Наверно, следил за ней и терзал беспрерывно всяческими подозрениями, пока не вынудил сознаться. Может, нашел какую-нибудь записочку Залмансона? Или некий доброхот шепнул ему в уши?
— Сама рассказала. Вернулась домой и тотчас все рассказала. И не пыталась разжалобить меня. Главное, и его ни в чем не обвиняла. Подлец, бандит! Сказала, что увидела, что он действительно нуждается в ней, и не устояла перед его мольбой. Как вам это нравится — нуждается в ней! Такая вот, Шлеймеле, наивная была! Ну, правда, откуда ей было знать, что Залмансон постоянно изменяет супруге? По виду всегда был эдакий преданный муж, верный отец семейства, уверял, что любит свою жену и трех уродливых дочек, но я-то знал — от него же самого и знал! — что не пропускает ни одной юбки, каждая разжигает в нем бешеный огонь похоти, настоящий пожар, который, не дай Бог, спалит его, если не затушить прелюбодеянием.
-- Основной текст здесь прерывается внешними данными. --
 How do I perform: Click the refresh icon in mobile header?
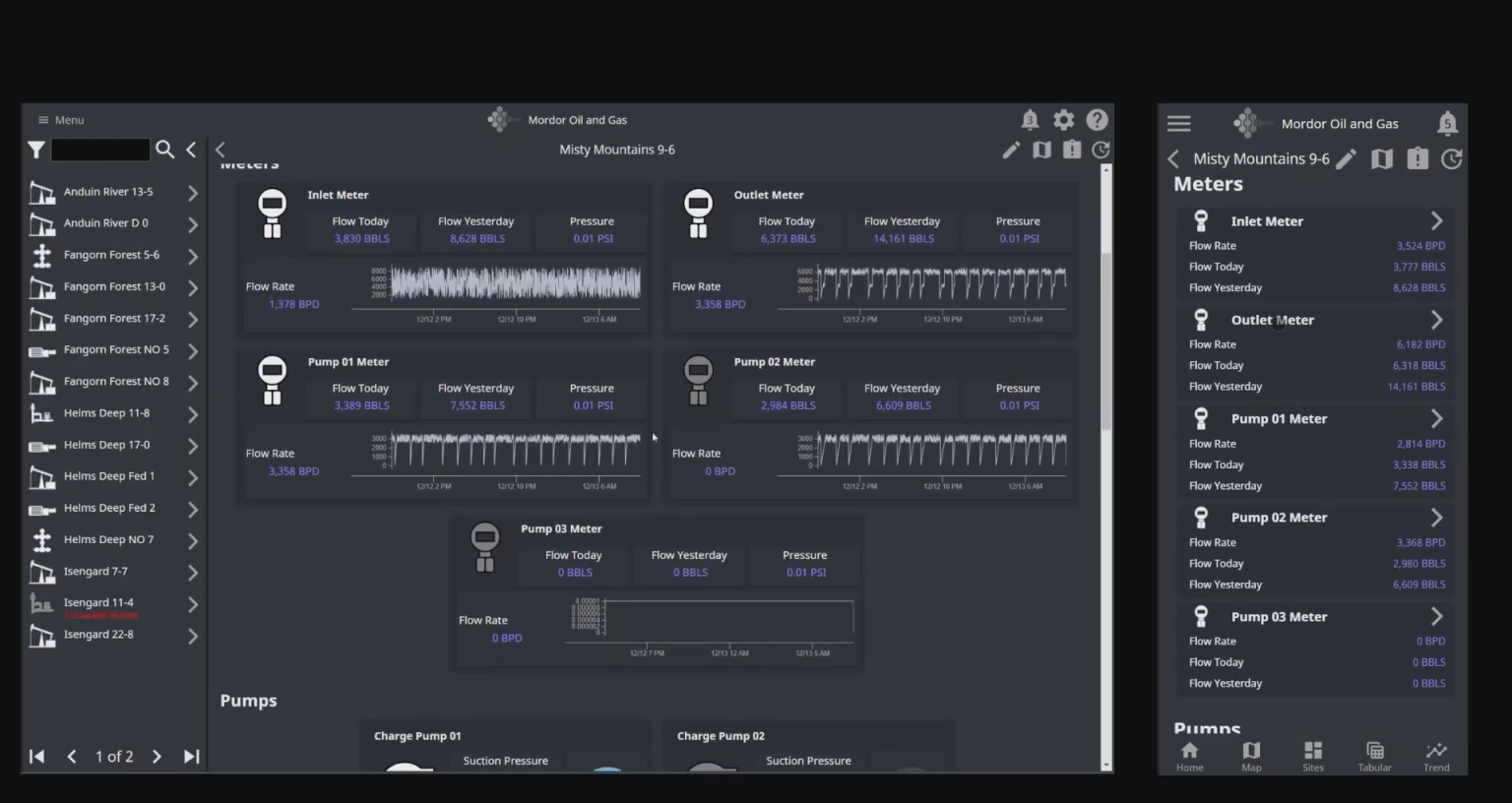pos(1451,159)
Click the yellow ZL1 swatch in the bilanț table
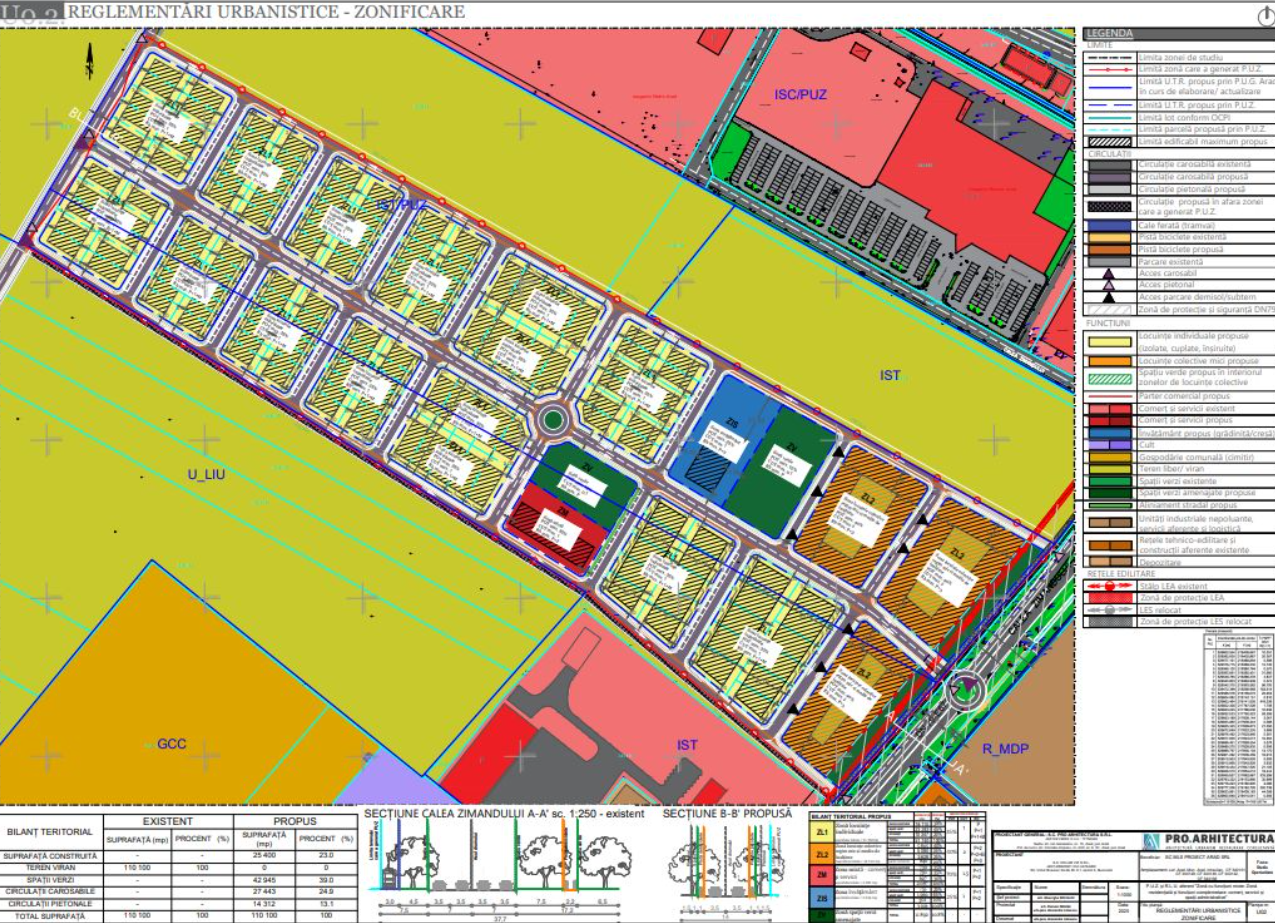This screenshot has width=1275, height=923. tap(822, 830)
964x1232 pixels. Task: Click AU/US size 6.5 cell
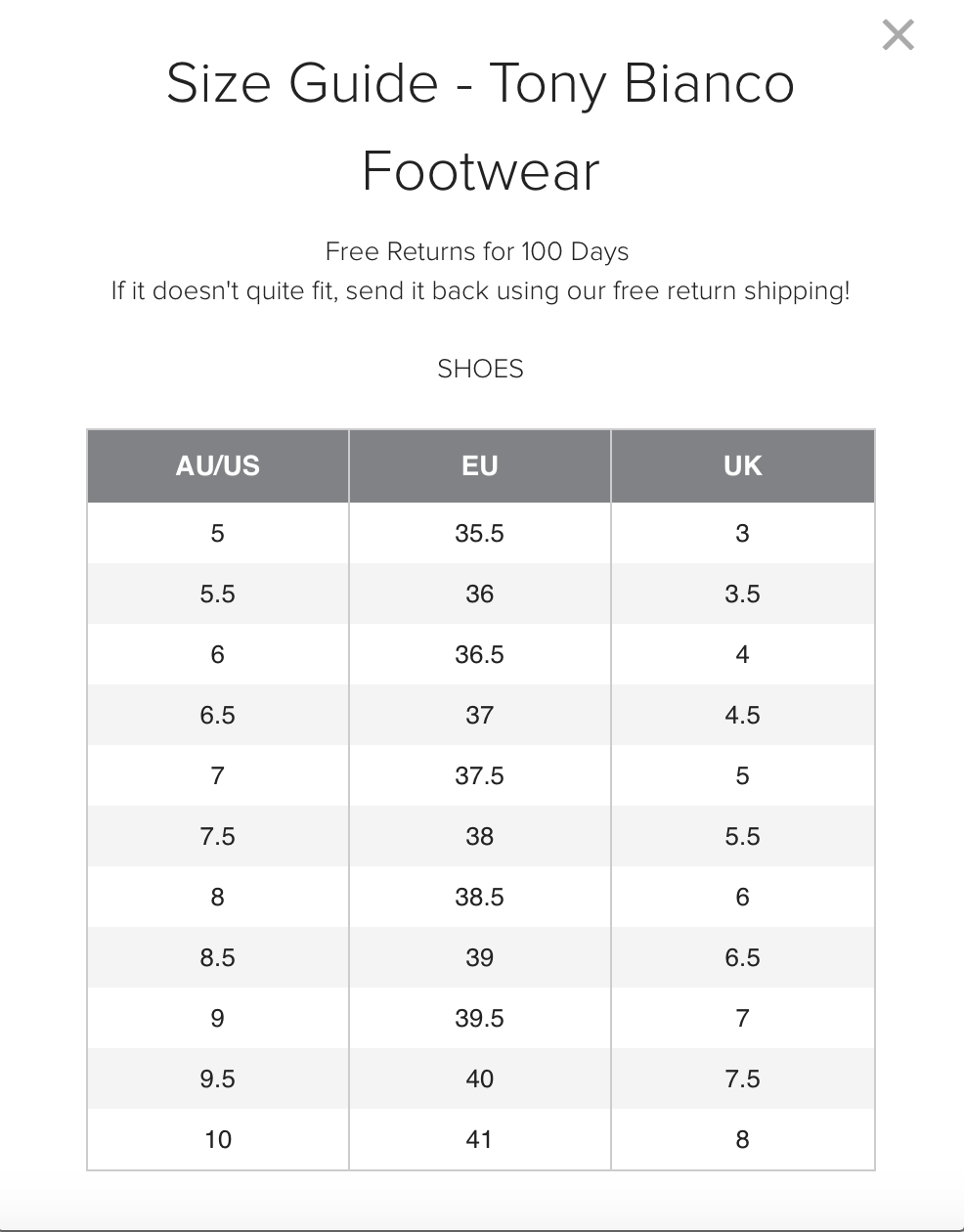pyautogui.click(x=218, y=715)
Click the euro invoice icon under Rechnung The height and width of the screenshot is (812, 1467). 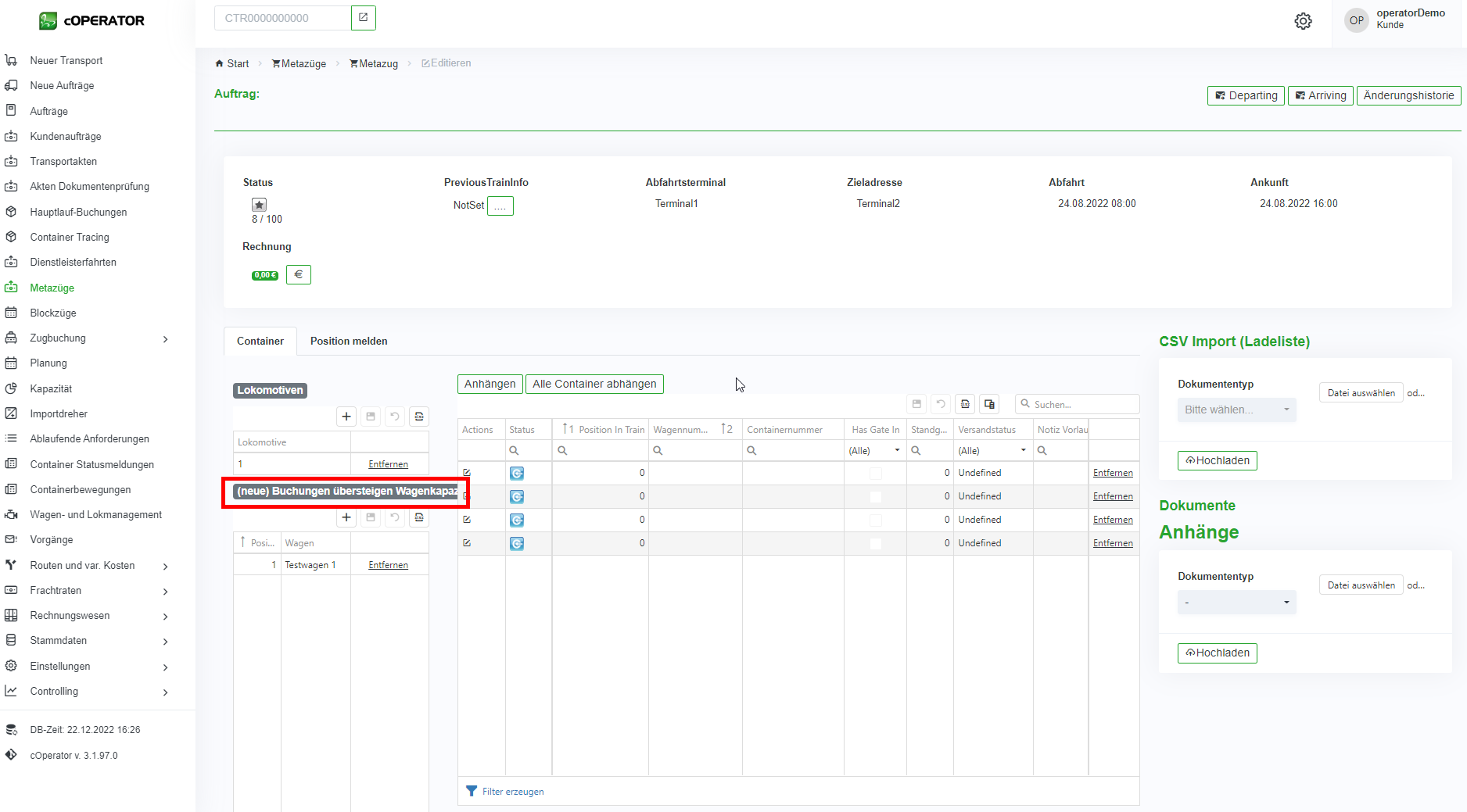point(298,274)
Пардон.
Представляю, как дрожал маленький несчастный Вассерман от ярости и унижения, когда она рассказала ему об этом! Наверняка все самые мерзкие и отвратные сцены, которые только может представить себе такой затворник и скромник, все образы и ухищрения порока, населявшие втайне его безгрешную душу, пустились вдруг в пляс и вырвались наружу. Он не стал расспрашивать о подробностях, только попросил сообщить ему, издевался ли над ним Залмансон после того, как попрал его честь. Сара взглянула на него с удивлением и грустью и сказала, что Залмансон молчал и вообще неуместно говорить здесь о попранной чести. Что она пошла навстречу его желанию по собственной воле и никогда больше не сделает этого. Залмансон и сам знает, что это так. «Он был очень грустный, — сказала она. — Никогда бы не поверила, что такой человек, как Залмансон, может быть столь печальным». (Всегда выражалась такими вот нежными изысканными словами.)